PepsiCo, the world's fourth-largest food and beverage company, has been working with the Darden School in developing customized executive training programs for several years. CEO Steve Reinemund, having received his MBA from Darden in 1978, began in 2002 by bringing 40 vice president-level executives to the Charlottesville campus annually for strategic and leadership development training. (The most recent round was held in late April.) The program is built around 17 leadership competencies, 10 of which are especially important for executives, focusing on such things as innovation and "change leadership." Case studies are presented. Reinemund is a huge supporter of the program; not only does he present at it--CEOs often kick off such programs--but he attends each of the sessions throughout the week. "They are blown away that Steve is there the entire week," says Paul Russell, PepsiCo's vice president of executive learning.
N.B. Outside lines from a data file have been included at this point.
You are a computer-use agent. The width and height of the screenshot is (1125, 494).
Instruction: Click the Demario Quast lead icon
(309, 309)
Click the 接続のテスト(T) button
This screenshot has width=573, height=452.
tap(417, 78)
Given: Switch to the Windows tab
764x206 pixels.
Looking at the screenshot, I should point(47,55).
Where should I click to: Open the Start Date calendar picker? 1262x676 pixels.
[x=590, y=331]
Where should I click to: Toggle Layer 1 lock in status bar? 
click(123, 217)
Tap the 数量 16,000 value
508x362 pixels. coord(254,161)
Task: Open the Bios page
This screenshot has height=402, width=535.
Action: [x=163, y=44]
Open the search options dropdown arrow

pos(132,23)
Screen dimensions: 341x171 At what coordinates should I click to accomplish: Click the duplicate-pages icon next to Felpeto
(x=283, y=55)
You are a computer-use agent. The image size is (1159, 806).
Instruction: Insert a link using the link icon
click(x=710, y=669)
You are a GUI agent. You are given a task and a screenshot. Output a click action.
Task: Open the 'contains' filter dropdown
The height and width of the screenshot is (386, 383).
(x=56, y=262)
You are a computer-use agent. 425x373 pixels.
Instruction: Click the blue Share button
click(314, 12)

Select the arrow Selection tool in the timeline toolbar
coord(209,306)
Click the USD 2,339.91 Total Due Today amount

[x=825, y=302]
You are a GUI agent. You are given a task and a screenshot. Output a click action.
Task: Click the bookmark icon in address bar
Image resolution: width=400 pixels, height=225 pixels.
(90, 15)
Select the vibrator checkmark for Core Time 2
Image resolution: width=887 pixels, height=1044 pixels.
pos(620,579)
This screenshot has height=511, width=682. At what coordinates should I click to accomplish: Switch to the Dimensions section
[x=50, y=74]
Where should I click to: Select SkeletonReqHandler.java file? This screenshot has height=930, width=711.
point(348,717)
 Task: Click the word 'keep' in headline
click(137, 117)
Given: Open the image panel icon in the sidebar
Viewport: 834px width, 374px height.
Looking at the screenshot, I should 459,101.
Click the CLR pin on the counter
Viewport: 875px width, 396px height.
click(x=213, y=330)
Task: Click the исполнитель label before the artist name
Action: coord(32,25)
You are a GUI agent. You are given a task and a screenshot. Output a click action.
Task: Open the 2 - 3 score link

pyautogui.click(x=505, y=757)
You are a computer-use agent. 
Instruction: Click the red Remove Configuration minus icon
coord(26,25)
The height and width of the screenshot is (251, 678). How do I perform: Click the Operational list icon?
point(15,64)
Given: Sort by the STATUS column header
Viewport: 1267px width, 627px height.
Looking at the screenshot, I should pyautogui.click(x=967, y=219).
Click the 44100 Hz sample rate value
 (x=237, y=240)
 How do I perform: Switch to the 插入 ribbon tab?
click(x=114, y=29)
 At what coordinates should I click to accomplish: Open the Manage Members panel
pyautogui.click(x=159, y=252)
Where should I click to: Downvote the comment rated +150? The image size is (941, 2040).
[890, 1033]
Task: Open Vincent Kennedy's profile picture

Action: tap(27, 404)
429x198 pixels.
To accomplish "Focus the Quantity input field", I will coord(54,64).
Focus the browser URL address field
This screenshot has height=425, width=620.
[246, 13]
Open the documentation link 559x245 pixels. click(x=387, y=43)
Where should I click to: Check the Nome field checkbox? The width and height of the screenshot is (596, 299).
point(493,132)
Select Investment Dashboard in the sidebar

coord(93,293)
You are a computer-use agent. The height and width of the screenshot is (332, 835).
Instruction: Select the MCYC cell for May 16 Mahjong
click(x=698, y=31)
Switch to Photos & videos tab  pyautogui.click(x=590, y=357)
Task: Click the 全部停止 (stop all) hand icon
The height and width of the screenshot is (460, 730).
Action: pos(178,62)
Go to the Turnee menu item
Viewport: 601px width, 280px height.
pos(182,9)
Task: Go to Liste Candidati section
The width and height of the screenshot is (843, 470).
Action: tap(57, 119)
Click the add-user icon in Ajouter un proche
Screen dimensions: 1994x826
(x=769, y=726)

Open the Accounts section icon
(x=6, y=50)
Though Russell calls it a "PepsiCo program," developed with Darden, the partnership between the school and the company provides executives with a better program than they would have developed on their own. "We've taken the best of what we do, and the best of what Darden does, and combined it to create a meaningful development experience for our leaders," says Reinemund.
Follow-up is extremely important for such programs, Centini and other program executives say, and PepsiCo has taken that advice to heart. "Steve is trying to build a community of leaders to keep them together so it's not a one-time deal," says Russell. The PepsiCo program has scheduled benchmarks: a follow-up six months after the session, a major conference call on a specific topic within a year to 18 months, and for the class of 2002, at the two-year mark, a follow-up session in London.
On-campus sessions have the benefit of helping establish a team of leaders, especially if they are geographically diverse or have differing strategic roles within the company, program executives say. "Our programs are designed to equip those leaders to go back to their units and be able to achieve the goals that the CEO and his or her top team have established," says Ethan Hanabury, associate dean for executive education at Columbia University's business school.
Such programs, though not intended as perks, can raise morale, particularly among up-and-coming executives, who enjoy access to corporate leaders they may not otherwise have. "They get the CFO for a whole day," says John Kenyon, senior vice president of engineering at Hughes Network Systems in Germantown, Md., which holds programs at the Smith School. He adds that on-campus training can communicate just how seriously the company takes the exercise. "If you send them to campus for a week, that says it's important," he says. "And they can't be interrupted."